YellowhammerThe yellowhammer is a declining breeding resident with a patchy distribution in the county, being absent from large areas of countryside. They feed on seed and grain and insects and, therefore, prefer arable farmland with hedges, bushes and other vegetation. The females build quite bulky nests low down in hedgerows, lined with grass, moss and even hair.  Yellowhammers produce two or three broods per season.Found across most parts of the UK, it is least abundant in the north and west.

In Carmarthenshire they are seen all year round, most frequently on dry bracken-covered hillsides and arable land in coastal areas. In winter they often join mixed flocks of finches and buntings.

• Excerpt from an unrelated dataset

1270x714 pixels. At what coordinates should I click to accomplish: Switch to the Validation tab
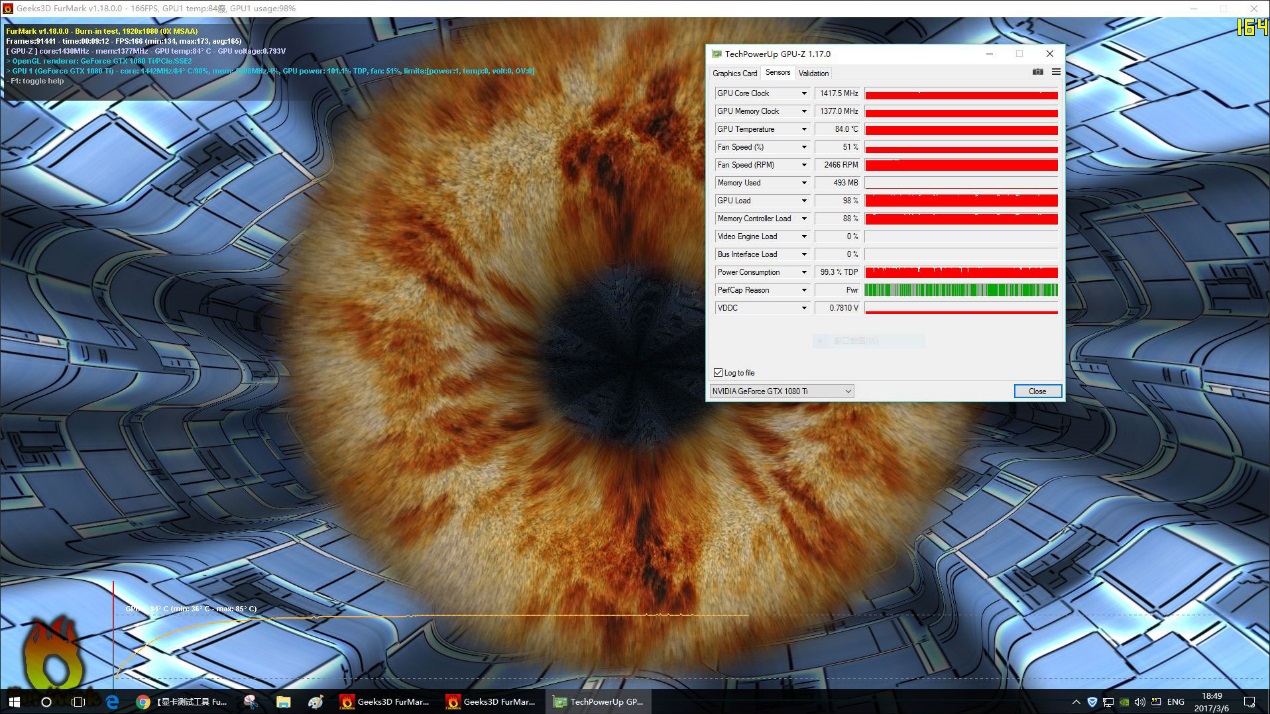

Recent population declines have make it a Red List species.

This decline is most likely a result of modern farming practices: autumn sowing of crops and the loss of winter stubble, which is affecting many other arable farmland birds, such as skylarks, finches and buntings.

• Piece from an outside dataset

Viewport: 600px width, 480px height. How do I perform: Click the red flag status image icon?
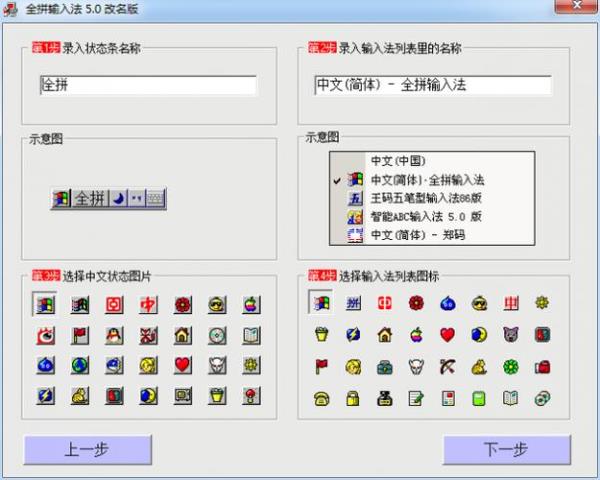click(x=79, y=335)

The distinctive ‘little bit of bread and no cheese’ song characterises the species. The male has a bright yellow head and breast and uses high perches to defend its territory singing loudly. Both sexes have white outer tail feathers and a chestnut rump.

Its habitat preference in the county can be split into two broad categories: the dry, steep bracken-covered hillsides of the north east and the better agricultural land bordering Pembrokeshire and the coastal belt in the south and west. This leaves a large gap in the middle of the county where they are not found.

In south and west of the county, yellowhammers prefer large well-drained fields and perhaps dislike the smaller fields of damper pasture more typical of the central areas.

In the north east they have become increasingly scarce in the Rhandirmwyn area, perhaps as foraging with silage takes over from hay, although local reports indicate significant flocks coming to bird tables in the winter.
Corn and seed is most likely to attract them into the garden, especially in winter and spring when natural food supplies are short and this is a good way to help this species out. In addition sympathetic management of hedges allowing think dense habitat to develop provides good breeding habitat for these birds.